Open on Thursday: BGMEA

After getting little response from protesting Tuba Group workers, Bangladesh Garments Manufacturers and Exporters Association is saying they will pay off salary dues on Thursday as well.

Staff Correspondentbdnews24.com
Published : 6 August 2014, 02:39 PM
Updated : 6 August 2014, 04:05 PM

As of Wednesday afternoon, when BGMEA President Atiqul Islam made this announcement, 326 of around 1,600 Tuba Group workers had collected two month salaries from the BGMEA office.

BGMEA officials gave Tuba Group workers their salaries at the Karwanbazar office, but very few of them turned up. Most of the workers are still at their factory in Badda on a hunger strike running into its 10th day.

The workers are demanding that the entire three-month salary and Eid bonus has to be paid.

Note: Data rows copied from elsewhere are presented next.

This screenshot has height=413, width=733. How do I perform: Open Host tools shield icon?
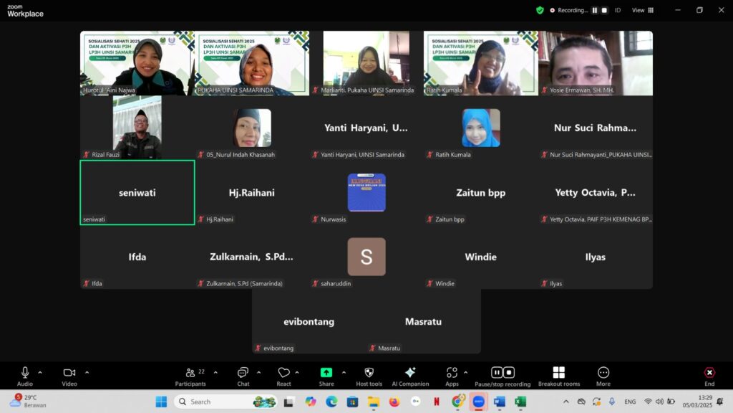point(369,373)
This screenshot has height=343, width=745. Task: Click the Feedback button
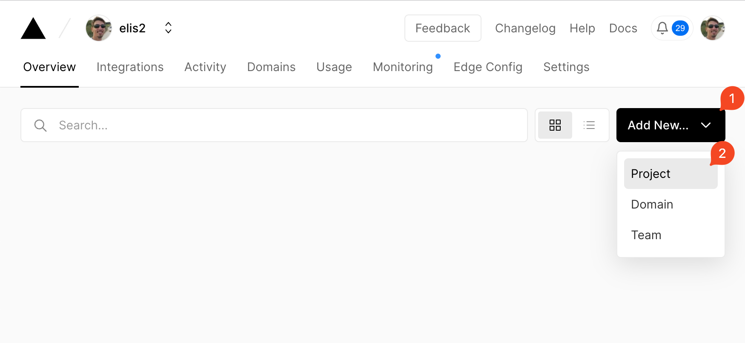[x=443, y=28]
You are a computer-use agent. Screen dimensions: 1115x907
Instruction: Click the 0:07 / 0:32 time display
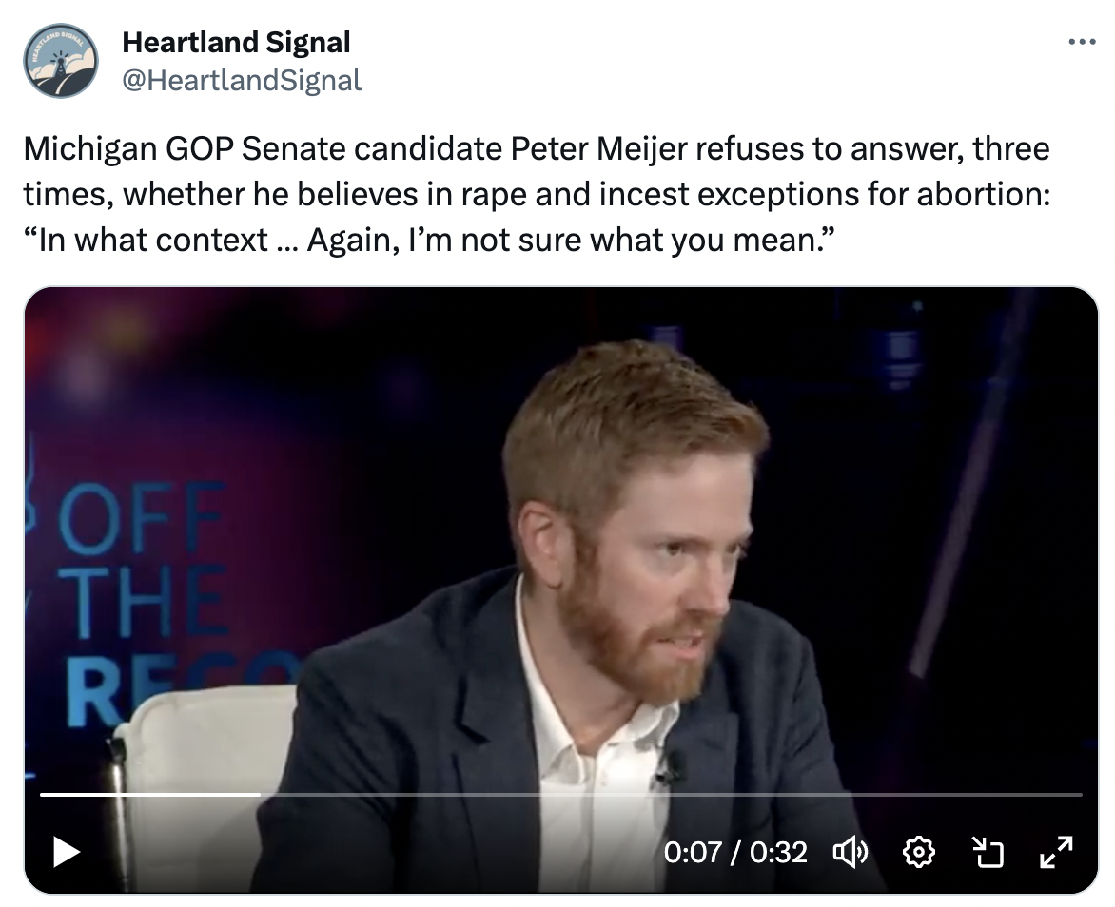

Expenses for the treatment of the workers who have fallen ill during the hunger strike must also be met.

They are also clamouring for cancelling the bail granted to their employer Delwar Hossain, who was in jail until Tuesday charged with the deaths of 112 workers in the 2012 Tazreen Fashions fire.

Atiqul Islam told reporters the owners had decided in a meeting that since many of the workers could not come on Wednesday, the salaries would be offered from 9am-5pm on Thursday.

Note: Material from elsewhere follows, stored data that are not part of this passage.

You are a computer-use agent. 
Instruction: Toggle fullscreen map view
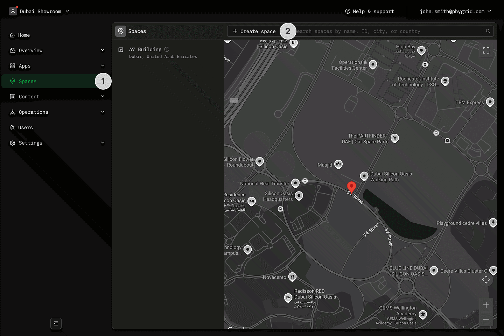486,51
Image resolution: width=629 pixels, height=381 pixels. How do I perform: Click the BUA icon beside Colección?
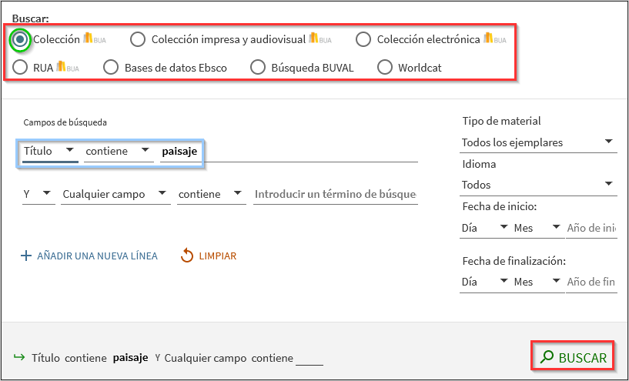(x=93, y=39)
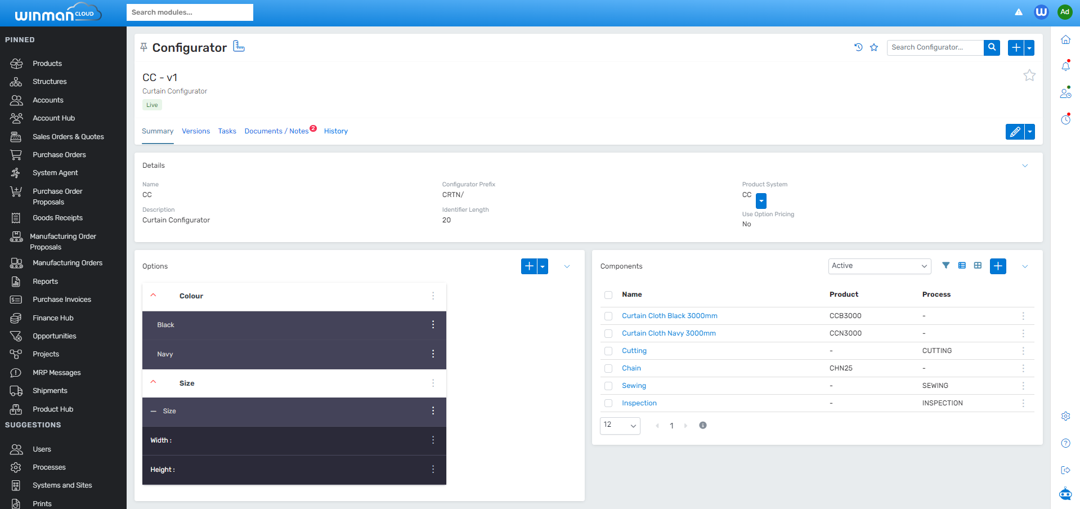Click the pencil edit icon button
This screenshot has width=1080, height=509.
1014,132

On Tuesday BGMEA had warned the workers that they would get nothing if they did not show up in time to collect the salaries.

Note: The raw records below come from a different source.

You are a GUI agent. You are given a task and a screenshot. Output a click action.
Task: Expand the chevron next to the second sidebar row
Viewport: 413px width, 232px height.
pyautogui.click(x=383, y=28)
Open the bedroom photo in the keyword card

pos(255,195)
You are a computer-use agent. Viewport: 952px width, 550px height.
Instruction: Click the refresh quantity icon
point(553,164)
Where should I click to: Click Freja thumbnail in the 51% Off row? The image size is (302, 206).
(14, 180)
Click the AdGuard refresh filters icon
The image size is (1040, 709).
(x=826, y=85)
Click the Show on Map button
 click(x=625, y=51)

Atiqul said 326 workers had collected salaries till 5:45pm. By BGMEA’s record, 1,458 Tuba Group workers were still unpaid.

Some workers alleged that they were forced to go to BGMEA to collect money.

On the other hand the BGMEA president alleged that some workers’ associations had stopped the workers from coming to collect their pay. “We heard that they locked the workers up in the factory. That’s why so many of them were absent,” he said.

He alleged that the protests were efforts by “some sectors” to “divert” the incident into a different issue.

“The workers are protesting for money, and we’re sitting here with money. Millions of lives depend on the garment industry. We should not let anyone play with its fate,” he said.

He urged politicians to keep the garment sector ‘above’ politics.